What do you guys write? Does it call to you with an irresistible urge and no matter what else you try to write, it just doesn’t work?



Well, my manuscript for Stray has received its first rejection!

I’m not disappointed (okay I’m a leeeetle bit disappointed, but not surprised). I was expecting a rejection. They even gave me some feedback!

I’ll treat you to a play-by-play of my emotional states as I went through this experience:

9:00pm – I see email in inbox. PANIC. Try to decide if I should just pretend I didn’t see it. That’ll make it go away right? No. No. You’re right. Okay. Need moral support. Send panicked message to friend. Friend demands I open it.

9:05pm – Nghhh. Rejection. Okay, this is okay, I expected this, it’s okay.
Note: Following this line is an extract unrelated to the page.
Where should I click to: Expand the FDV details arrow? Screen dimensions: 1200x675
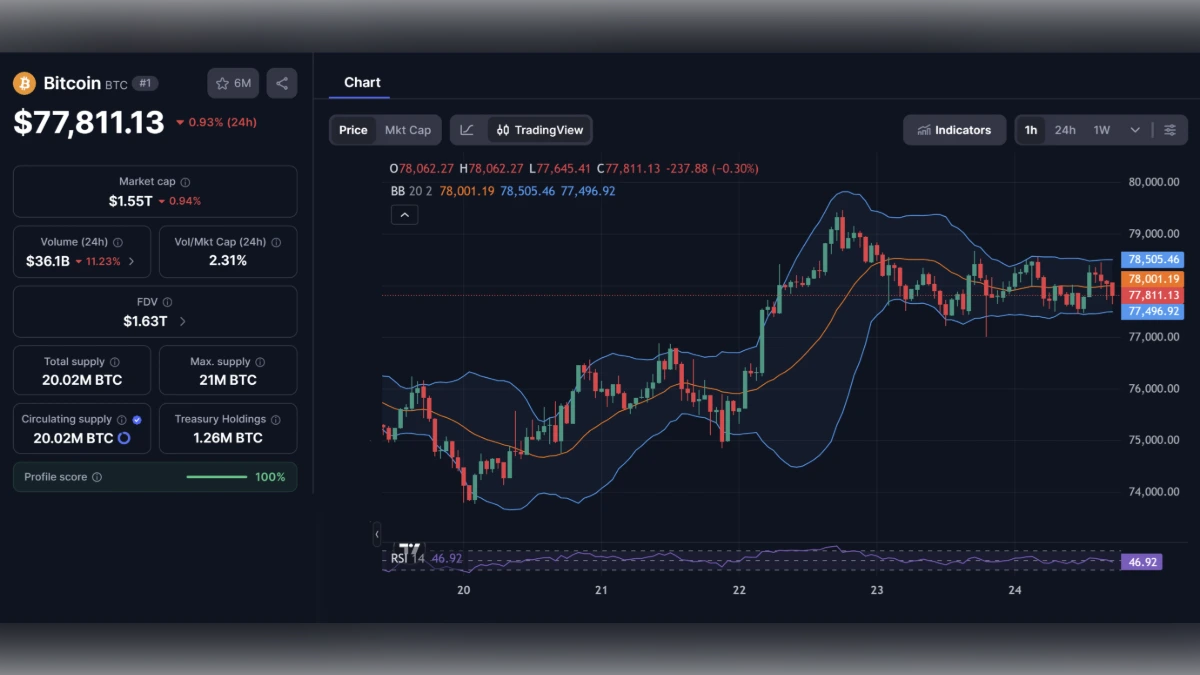click(182, 321)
Read the feedback.

9:10pm – Damn it. I should have revised more. I knew about one of these issues that they pointed out. I should have fixed it. It was not good enough. It is not good enough. I have failed. Dishonor on me, dishonor on my family, dishonor on my cow.


9:16pm – but…


9:18pm – *dejectedly stares at in-progress sequel to freshly-rejected book* but…


9:20pm – *buries the sadness under productivity… sorta*

I’ve spent the past few days in a state of contemplative blah, wondering if I should revise (AGAIN) before sending it off to the next place, or if I should just ship it away in its current state. One of the best writing teachers I’ve ever had advised me to send it off and see what the next place says, so that’s the plan now. I started re-researching other publishers last night. Torquere and Samhain are both closing, which I find alarming, especially after that All Romance debacle recently. The publishing industry is scary enough without publishers folding left and right. Torquere was the first m/m publisher I discovered when I started getting into this genre, so that one’s a double punch in the gut.

One of the great things about this rejection, though, is how positive everyone has been about it. I posted on Twitter and Facebook about it, and I have received so many “welcome to the club” sentiments and back-pats and encouraging words (from published authors!), I can’t even be a little bit sad (okay I can but I’m not letting it get to meI AM NOT LETTING IT GET TO ME I AM NOT).

I said when I started this blog that I wanted it to be a bit of a road map to publication. First stop was Dreamspinner and they rejected me. Next I make my meandering way down the list. I struggle because my book is lengthy (140,000ish words) and a few romance publishers seem to cap it at 120k. I’m disqualified from even attempting there. I am reluctant to try the really small presses after seeing longstanding ones flop. I am further limiting it if I look at the publisher’s Twitter page and they never post.

My list consists of three choices right now. I think they all allow simultaneous submissions (Dreamspinner doesn’t), so over the next couple weeks I’ll be putting together materials to ship Stray off to all of them at once. Might as well just rip off the band-aid. Let the rejections pour in upon me like a plague of frogs from heaven.